Steiner is also a co-author of the study published last week in the Journal of Heredity, the official publication of the American Genetic Association.
Scientists confirmed that each condor chick was genetically related to its mother but neither bird was genetically related to a male.
The two birds represent the first two instances of asexual reproduction, or parthenogenesis, to be confirmed in the California condor species, the zoo said.
The California condor is one of the world’s rarest bird species. It was proclaimed extinct in the wild in the 1980s, but has been gradually reintroduced through breeding and conservation efforts.

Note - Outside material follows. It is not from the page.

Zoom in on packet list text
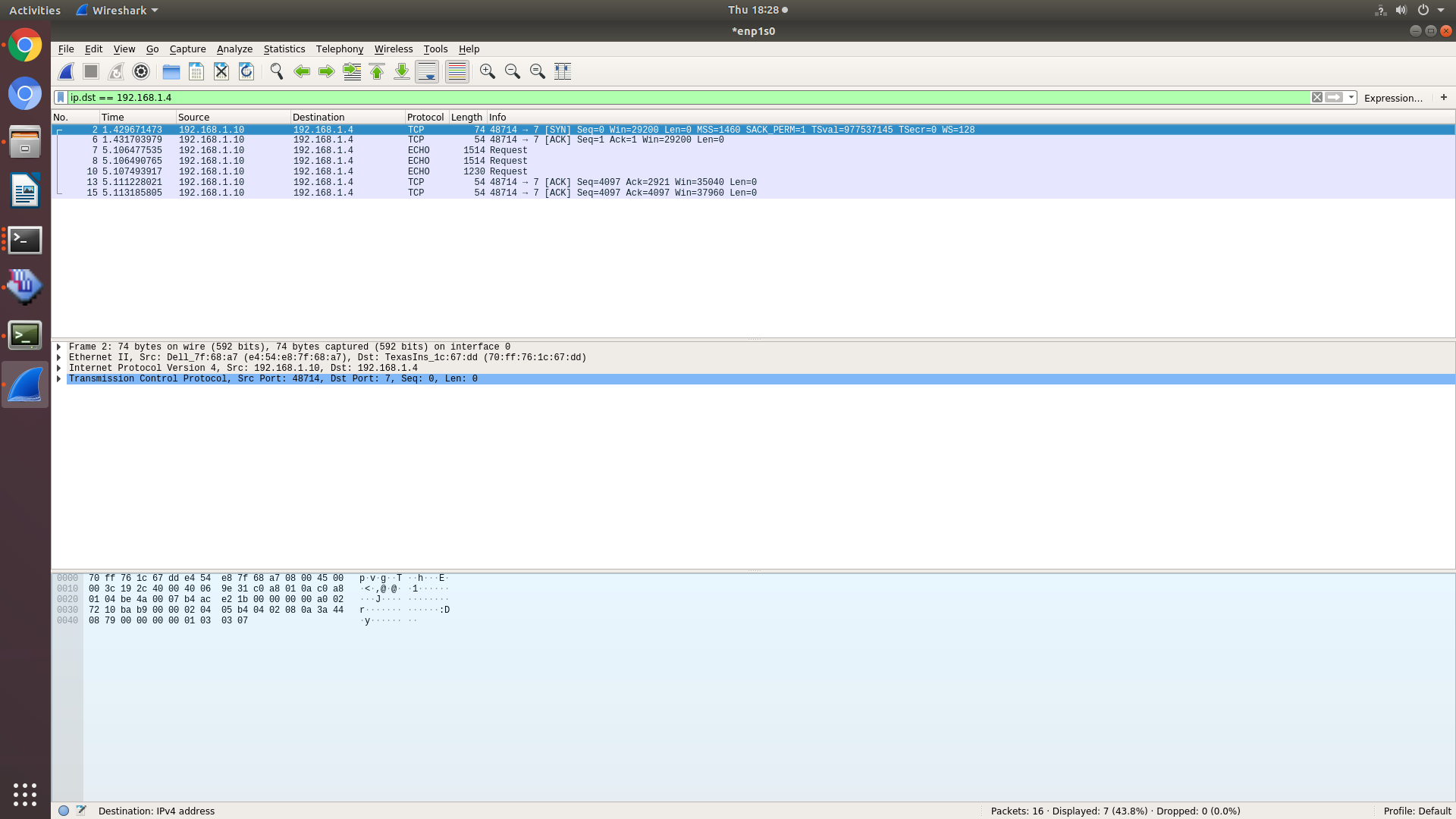The width and height of the screenshot is (1456, 819). (x=488, y=71)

Steiner said there are now about 500 living condors, about 200 in captivity and 300 in the wild.
The bird is the largest species in North America, with a wingspan of about 2.5 to 3 metres (8.2 to 9.8 feet).
Steiner said the recent finding is particularly significant because asexual reproduction is rarely found in birds.

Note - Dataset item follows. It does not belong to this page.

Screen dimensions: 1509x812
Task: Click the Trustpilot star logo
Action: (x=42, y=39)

“This is a very rare discovery because it’s not well-known in birds in general,” she said. “So it’s known in other species, in reptiles and in fish, but in birds, it’s very rare, in particular in wild species.”
She added the discovery was also jolting because both female birds in question were continuously housed with fertile male partners and had already produced chicks while paired with a male.
Asexual reproduction has never before been confirmed in any avian species where the female bird had access to a mate.
“At some point they decided, for some reason, to go into asexual reproduction as well,” Steiner said.
Both chicks were underweight when they hatched, Steiner said. One was released into the wild and died at the age of two in 2003, while the other survived for eight years in captivity and died in 2017.
She hopes to keep studying asexual reproduction in the birds to see if it continues now that there are more condors in the wild.
“We just want to know how often this phenomenon might be happening now that the population is expanding instead of contracting as before in the 1980s,” she said.